··· SELECTED EXCERPT

To say it has made Australia's economy what it is today is an understatement. Its contribution of 5 per cent into the country's GDP is fair enough proof of what the Australian mining sector has done for the country.
But with the carbon tax plan passing Australia's lower house Wednesday and near final approval, Australia's mining companies are wont to think, did we not deserve some pat on the shoulder from helping anchor Australia into its economic greatness now?
Business, particularly Australian mining groups, had vehemently oppposed the carbon scheme, arguing much more is at stake than just being able to comply its yearly tax declaration responsibilities. They say mounting the carbon tax will close coal mines, risk thousands of jobs to a nation whose unemployment rates continue to rise, push power bills to soar and harm Australia's international competitiveness.
Understandably, Australia's mining companies are seen to be most harmed by the carbon tax. For after all, Australia is the world's biggest coal exporting nation. It practically lives and breathes coal.
"The carbon tax will undermine the competitiveness of Australian coal mines with no reduction in the amount of global greenhouse gas emissions from coal mining," Australian Coal Association Chairman John Pegler told Reuters.
The Minerals Council, composed of Australia's major mining companies such as BHP Billiton and Rio Tinto, said the vote would weaken export competitiveness and cost the mining sector A$25 billion by 2020. Australia's largest export markets are Japan, China, South Korea, India and the USA.
Added to that is the global contraction in demand for commodities fuelled by fears of another recession of pandemic proportions.
And just recently, federal and South Australian governments gave BHP environmental approval to proceed with its $30 billion plan to expand and develop the Olympic Dam mine. It doesn't take a math genius to figure how much the mining giant will shell out to cover for capital expenditure and carbon tax payments should the Olympic Dam mine expansion push through.
For the mining industry, the carbon tax plan will hurt coal investment in the country.
The carbon tax will be imposed on 500 of Australia's biggest polluters from July 2012, before going to a carbon trade scheme in 2015.
The carbon legislation has yet to pass the Senate in a vote due in mid-November.
Australia accounts for only around 1.5 per cent of global carbon releases, but is the world's biggest per capita polluter as 80 per cent of its electricity generation relies on coal.

······

» **YOUR INSTRUCTIONS**:
According to the article on Australia's carbon tax, how much did the Minerals Council say the vote would cost the mining sector by 2020? Please answer in a few words.

··· GIVEN DATA

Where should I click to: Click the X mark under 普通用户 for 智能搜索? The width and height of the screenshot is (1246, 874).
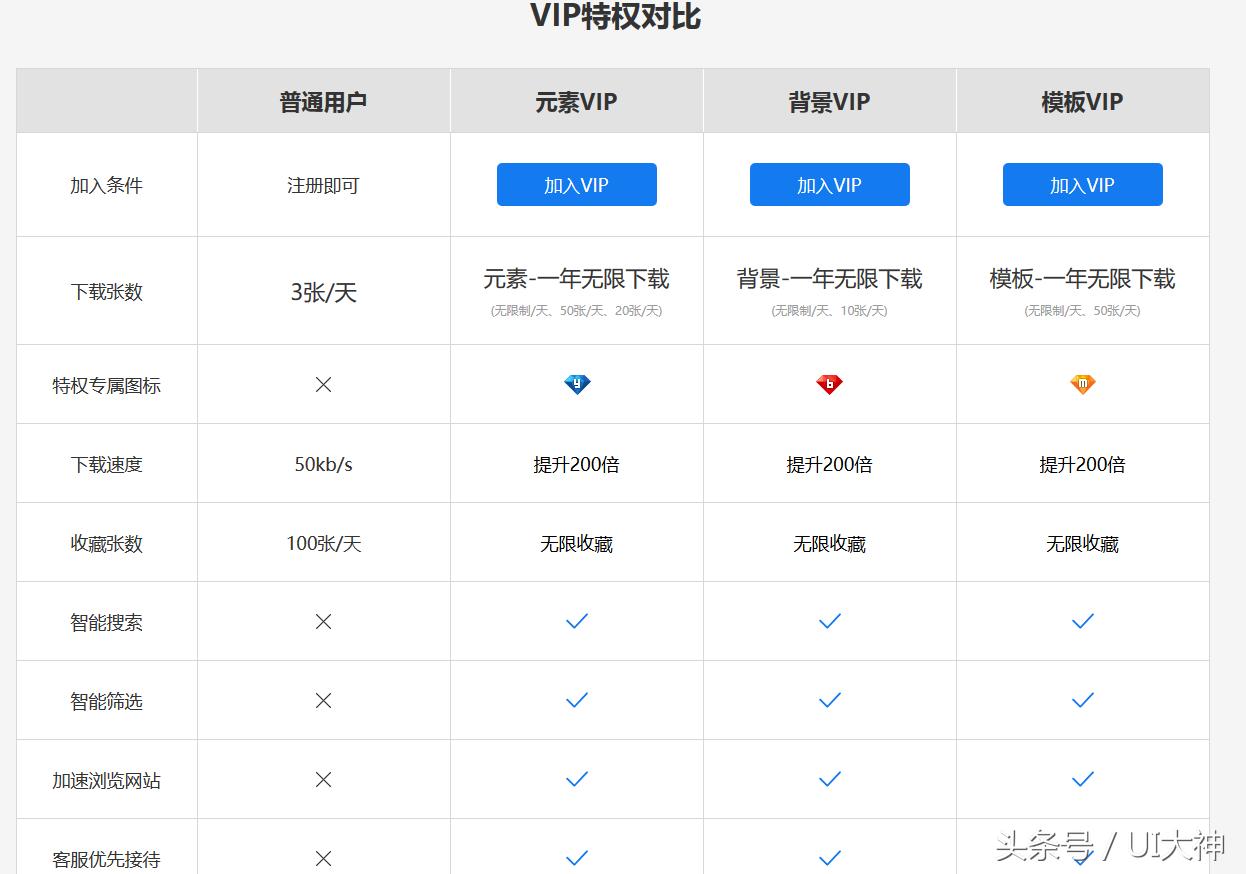click(x=322, y=621)
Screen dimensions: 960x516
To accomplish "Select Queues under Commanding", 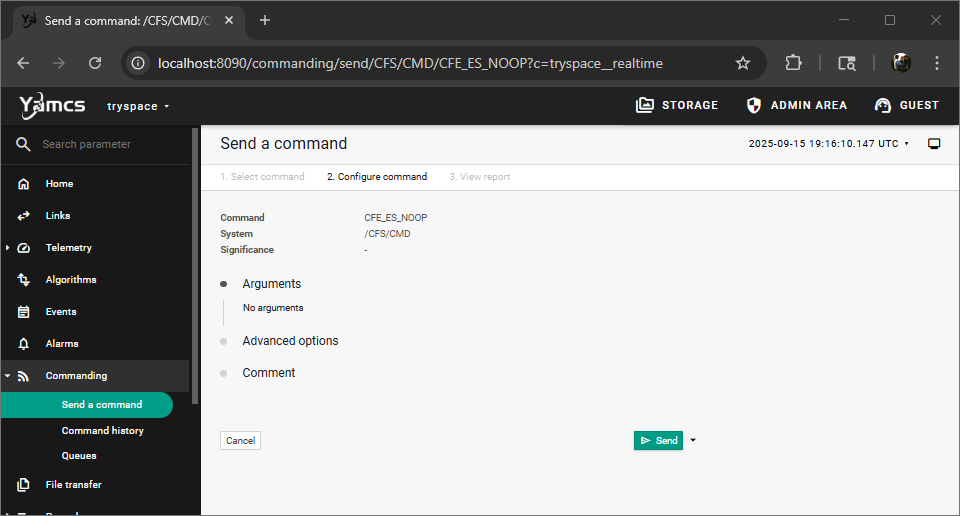I will tap(79, 456).
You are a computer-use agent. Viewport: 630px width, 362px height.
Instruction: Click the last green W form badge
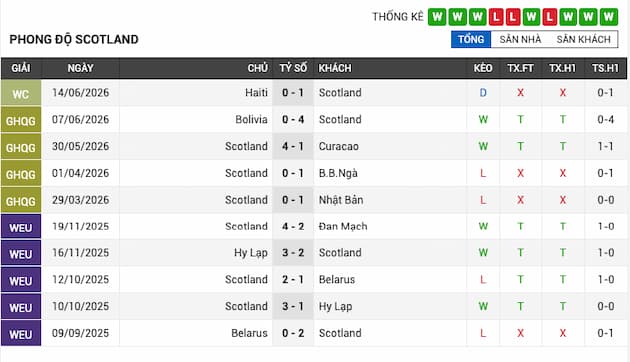(609, 17)
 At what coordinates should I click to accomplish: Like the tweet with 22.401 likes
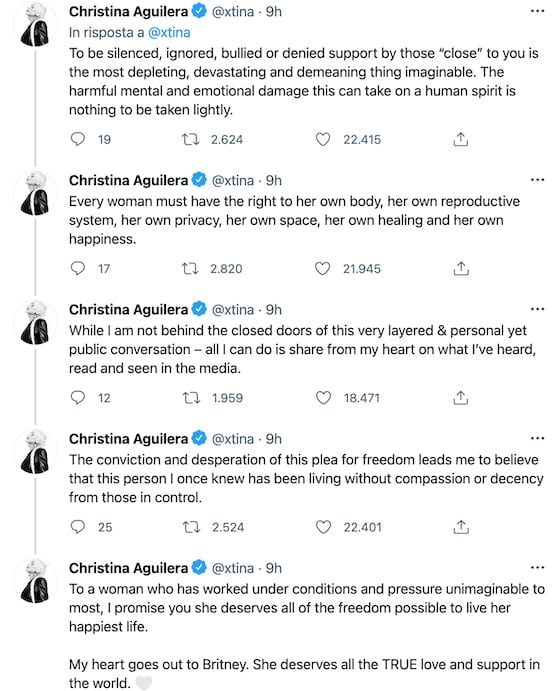(x=323, y=527)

······

» **OUTPUT BELOW**:
A$25 billion.